En cuanto en que la Iglesia nace del don del Espíritu Santo en Pentecostés, cumple el designio de la creación en Cristo y conduce toda la creación al Padre; se da así un movimiento de unidad trinitaria que es obra del Espíritu. Un ejemplo lo puede iluminar bien: así como el corazón hace posible la vida del hombre, con dos movimientos sístole y diástole, así el Espíritu hace posible la vida de la Iglesia con un doble movimiento: la unidad y la misión.

Así cuando una dimensión o comisión diocesana ofrece herramientas, de manera subsidiaria, para que las parroquias puedan llevar a cabo su misión, lo hacen en espíritu de comunión, de modo que el deseo de unidad de Dios sea palpable en la comunidad cristiana. Evidentemente no es suficiente y usar los subsidios sugeridos no hace la comunión, pero constituye un signo, un primer paso quizá, un deseo de estar en comunión. Estar en comunión significa saber caminar con el otro, con lo que puede dar, con lo que puede ofrecer y con lo que yo tengo para llegar juntos al final de camino.

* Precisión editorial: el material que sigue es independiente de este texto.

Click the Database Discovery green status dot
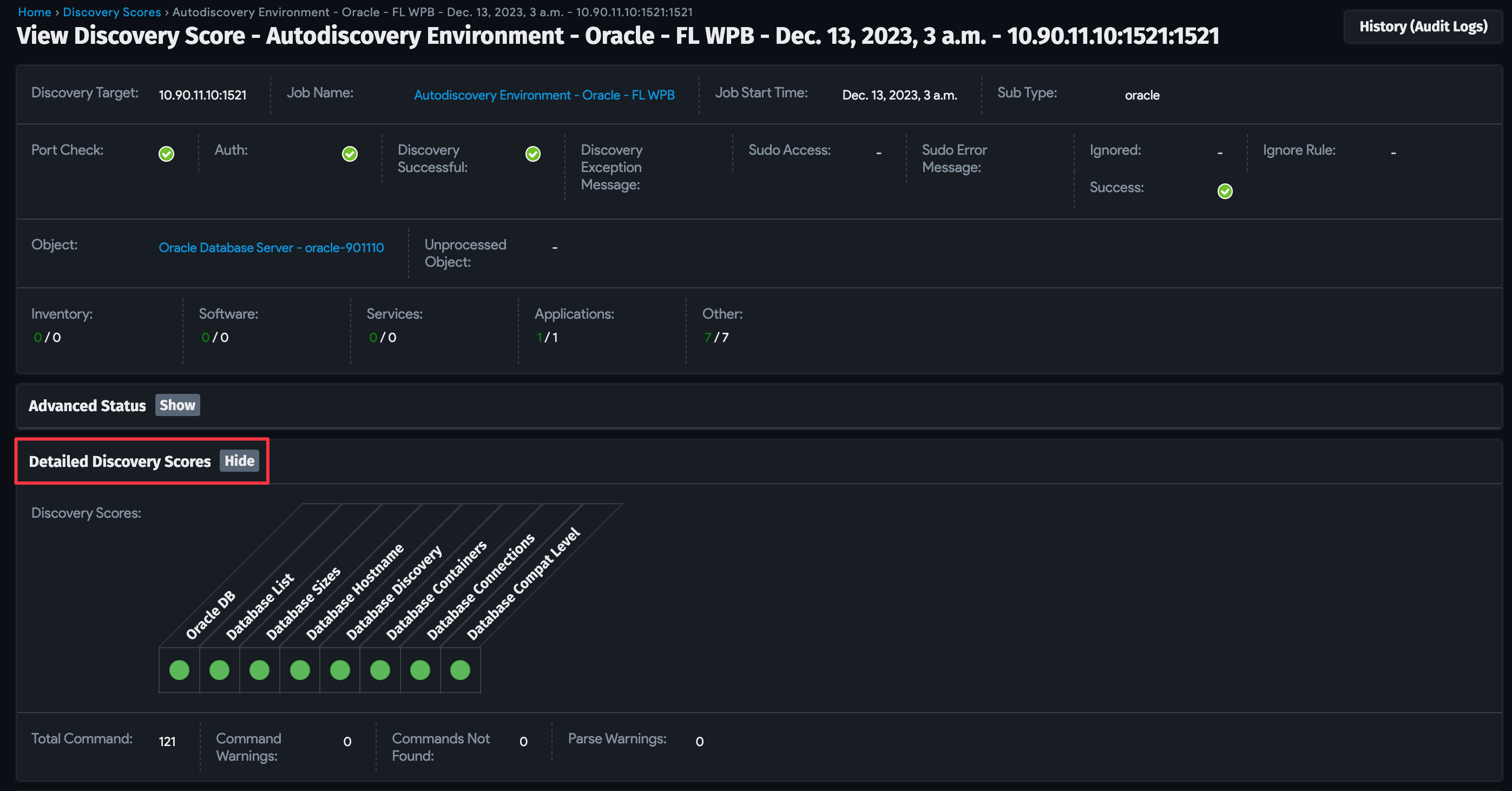This screenshot has width=1512, height=791. [x=340, y=669]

A veces se escuchan reclamos de quienes no le parecen adecuados los materiales que se ofrecen, pero hemos de recordar que la obligación primera de responder a las necesidades pastorales de la propia comunidad es a la parroquia y sus agentes. Las comisiones y sus dimensiones hacen una propuesta siempre mejorable, siempre adaptable y siempre como una propuesta para que el trabajo pastoral de la parroquia sea más sencillo. Lo cierto es que el empeño que se pone en tener material para la acción pastoral ya es de agradecerse.

Finalmente, y en sentido crítico, podríamos preguntarnos si ¿los subsidios son reflejo de un trabajo animado por el Espíritu de modo que uno de sus frutos sea el de crear comunión o resultan ser el cumplimento de una tarea anual que ofrece, a veces como única actividad, la instancia que lo realiza?

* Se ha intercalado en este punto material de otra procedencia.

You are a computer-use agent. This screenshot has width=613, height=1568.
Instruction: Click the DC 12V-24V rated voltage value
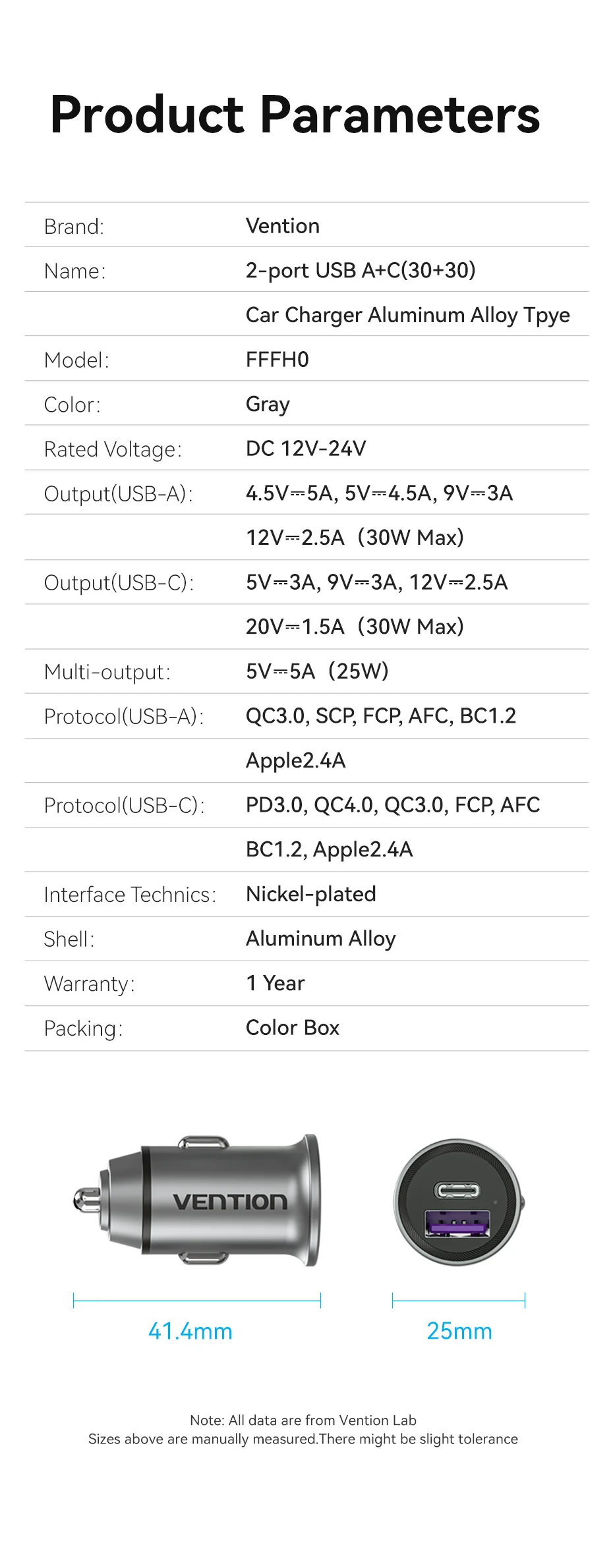[x=306, y=449]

Subsidio es una palabra más bien utilizada en el ámbito económico. La RAE lo define como “prestación pública asistencial de carácter económico y de duración determinada”.

En el ambiente eclesial, históricamente, y ya en desuso, se refirió a “cierto auxilio concedido por la Sede Apostólica a los reyes de España sobre las rentas eclesiásticas de sus reinos”.

Actualmente, la expresión subsidio es utilizada en la Iglesia latinoamericana para referirse a las ayudas (manuales, folletos, gráficos, materiales ya sea impresos o digitales) que se otorgan a las parroquias y sus grupos para que realizar su acción pastoral.